*Exercise:* What you return should match the data below exactly, with every entry reproduced.

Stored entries

=== Section Start ===

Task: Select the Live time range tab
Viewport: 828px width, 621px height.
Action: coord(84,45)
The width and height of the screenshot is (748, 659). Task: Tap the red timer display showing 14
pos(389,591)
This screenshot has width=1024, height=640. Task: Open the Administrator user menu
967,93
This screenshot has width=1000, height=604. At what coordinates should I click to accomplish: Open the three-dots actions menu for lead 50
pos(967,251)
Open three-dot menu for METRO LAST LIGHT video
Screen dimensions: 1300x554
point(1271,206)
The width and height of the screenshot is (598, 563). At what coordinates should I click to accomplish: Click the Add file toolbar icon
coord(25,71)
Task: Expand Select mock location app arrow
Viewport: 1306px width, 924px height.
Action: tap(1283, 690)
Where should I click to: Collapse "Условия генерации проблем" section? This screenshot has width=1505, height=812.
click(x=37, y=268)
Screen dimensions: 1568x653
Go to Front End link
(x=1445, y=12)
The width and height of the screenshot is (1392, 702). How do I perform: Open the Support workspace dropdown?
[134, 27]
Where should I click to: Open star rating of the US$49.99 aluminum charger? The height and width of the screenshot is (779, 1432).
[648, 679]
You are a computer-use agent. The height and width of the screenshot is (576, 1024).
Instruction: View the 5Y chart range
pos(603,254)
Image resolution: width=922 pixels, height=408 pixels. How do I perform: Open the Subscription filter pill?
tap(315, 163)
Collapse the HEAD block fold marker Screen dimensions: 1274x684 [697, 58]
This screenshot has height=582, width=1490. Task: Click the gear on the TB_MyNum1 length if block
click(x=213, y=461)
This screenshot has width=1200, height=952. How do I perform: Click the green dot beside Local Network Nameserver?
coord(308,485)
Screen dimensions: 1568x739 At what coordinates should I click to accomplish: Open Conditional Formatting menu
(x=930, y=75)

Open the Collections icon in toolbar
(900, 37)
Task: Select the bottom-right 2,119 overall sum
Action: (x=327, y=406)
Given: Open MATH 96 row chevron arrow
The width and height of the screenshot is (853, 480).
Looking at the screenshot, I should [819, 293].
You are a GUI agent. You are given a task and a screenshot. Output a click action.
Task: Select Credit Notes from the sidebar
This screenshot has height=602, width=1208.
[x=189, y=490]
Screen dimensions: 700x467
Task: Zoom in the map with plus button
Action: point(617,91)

=== Section End ===

*Result of this task:*
Task: Select the Live time range tab
Viewport: 828px width, 621px height.
Action: coord(84,45)
The width and height of the screenshot is (748, 659). Task: Tap the red timer display showing 14
pos(389,591)
This screenshot has width=1024, height=640. Task: Open the Administrator user menu
967,93
This screenshot has width=1000, height=604. At what coordinates should I click to accomplish: Open the three-dots actions menu for lead 50
pos(967,251)
Open three-dot menu for METRO LAST LIGHT video
Screen dimensions: 1300x554
point(1271,206)
The width and height of the screenshot is (598, 563). At what coordinates should I click to accomplish: Click the Add file toolbar icon
coord(25,71)
Task: Expand Select mock location app arrow
Viewport: 1306px width, 924px height.
Action: tap(1283, 690)
Where should I click to: Collapse "Условия генерации проблем" section? This screenshot has width=1505, height=812.
click(x=37, y=268)
Screen dimensions: 1568x653
Go to Front End link
(x=1445, y=12)
The width and height of the screenshot is (1392, 702). How do I perform: Open the Support workspace dropdown?
[134, 27]
Where should I click to: Open star rating of the US$49.99 aluminum charger? The height and width of the screenshot is (779, 1432).
[648, 679]
You are a computer-use agent. The height and width of the screenshot is (576, 1024).
Instruction: View the 5Y chart range
pos(603,254)
Image resolution: width=922 pixels, height=408 pixels. How do I perform: Open the Subscription filter pill?
tap(315, 163)
Collapse the HEAD block fold marker Screen dimensions: 1274x684 [697, 58]
This screenshot has height=582, width=1490. Task: Click the gear on the TB_MyNum1 length if block
click(x=213, y=461)
This screenshot has width=1200, height=952. How do I perform: Click the green dot beside Local Network Nameserver?
coord(308,485)
Screen dimensions: 1568x739 At what coordinates should I click to accomplish: Open Conditional Formatting menu
(x=930, y=75)

Open the Collections icon in toolbar
(900, 37)
Task: Select the bottom-right 2,119 overall sum
Action: (x=327, y=406)
Given: Open MATH 96 row chevron arrow
The width and height of the screenshot is (853, 480).
Looking at the screenshot, I should [819, 293].
You are a GUI agent. You are given a task and a screenshot. Output a click action.
Task: Select Credit Notes from the sidebar
This screenshot has height=602, width=1208.
[x=189, y=490]
Screen dimensions: 700x467
Task: Zoom in the map with plus button
Action: point(617,91)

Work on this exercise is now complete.